Suppose that I'm trying to publish a react component to be used in redux applications. I want the react component to be stateless and keep its state in redux. Suppose that my component consists of an actions.js, a reducer.js and an index.jsx for example. The developer who wants to use it combine its reducer in some part of his redux store via combineReducers provided by redux (or redux-immutable). Then when an action gets dispatched the reducer perfectly changes the relevant part of state in store. So good so far. But what if the the developer wants to use it multiple times?

Suppose that the component is named Component and this is the desired component tree of the developer:

Container-1
|
|--Container-2
| |
| |--Component
| |
| |--OtherComponent-1
|
|--Component
|
|--OtherComponent-2

And suppose that Container-1 combines reducers of Container-2, Component and OtherComponent-2 and Container-2 combines reducers of Component and OhterComponent-1.

Now when an action from actions.js is dispatched, both reducers will apply it to their state (if developer doesn't do anything to prevent it.)

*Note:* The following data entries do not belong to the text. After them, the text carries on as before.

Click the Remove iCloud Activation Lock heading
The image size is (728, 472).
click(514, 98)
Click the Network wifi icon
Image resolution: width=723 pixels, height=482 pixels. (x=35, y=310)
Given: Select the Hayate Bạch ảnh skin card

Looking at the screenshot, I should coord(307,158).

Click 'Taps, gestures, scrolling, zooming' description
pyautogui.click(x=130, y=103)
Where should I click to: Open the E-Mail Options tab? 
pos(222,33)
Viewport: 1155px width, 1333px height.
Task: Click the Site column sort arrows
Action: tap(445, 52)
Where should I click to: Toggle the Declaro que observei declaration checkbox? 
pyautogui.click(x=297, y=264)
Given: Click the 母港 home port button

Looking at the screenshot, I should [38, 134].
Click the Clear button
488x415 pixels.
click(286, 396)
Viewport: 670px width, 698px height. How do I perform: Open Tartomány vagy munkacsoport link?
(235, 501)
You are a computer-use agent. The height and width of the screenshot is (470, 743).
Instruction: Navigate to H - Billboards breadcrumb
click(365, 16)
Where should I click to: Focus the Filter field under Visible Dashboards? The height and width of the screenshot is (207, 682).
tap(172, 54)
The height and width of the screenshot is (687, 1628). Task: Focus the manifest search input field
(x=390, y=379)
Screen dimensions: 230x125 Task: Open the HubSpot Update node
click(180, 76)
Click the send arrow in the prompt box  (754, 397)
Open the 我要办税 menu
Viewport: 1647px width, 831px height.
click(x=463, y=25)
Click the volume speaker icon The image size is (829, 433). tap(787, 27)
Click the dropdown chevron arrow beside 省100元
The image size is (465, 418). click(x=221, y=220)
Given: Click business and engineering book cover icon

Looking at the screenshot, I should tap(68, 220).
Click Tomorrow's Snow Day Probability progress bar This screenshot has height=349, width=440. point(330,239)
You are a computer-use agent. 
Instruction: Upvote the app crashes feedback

Currently I'm solving this by providing an elementId field in my actions related to reusable components and providing the same elementId field in initial state for relevant parts of state. For example my initial state for above configuration would be like this:

{
    "container-1": {
        "component": {
            "elementId": "topRightCornerAvatar",
            ...
        },
        "other-component": {...}
    },
    "component": {
        "elementId": "topLeftCornerAvatar",
        ...
    },
    "other-component-2": {...}
}

Then I check if the elementId provided in action matches the elementId of the state in the beginning of the reducer function. This way the action only affects desired instance of element.

It'd be great if we could have some utilities provided in redux for this purpose. For example combineReducer can take these elementId-s (or whatever else) and check it automatically when it receives an action and ignore the action if its elementId doesn't match. It can do it only if the elementId is provided.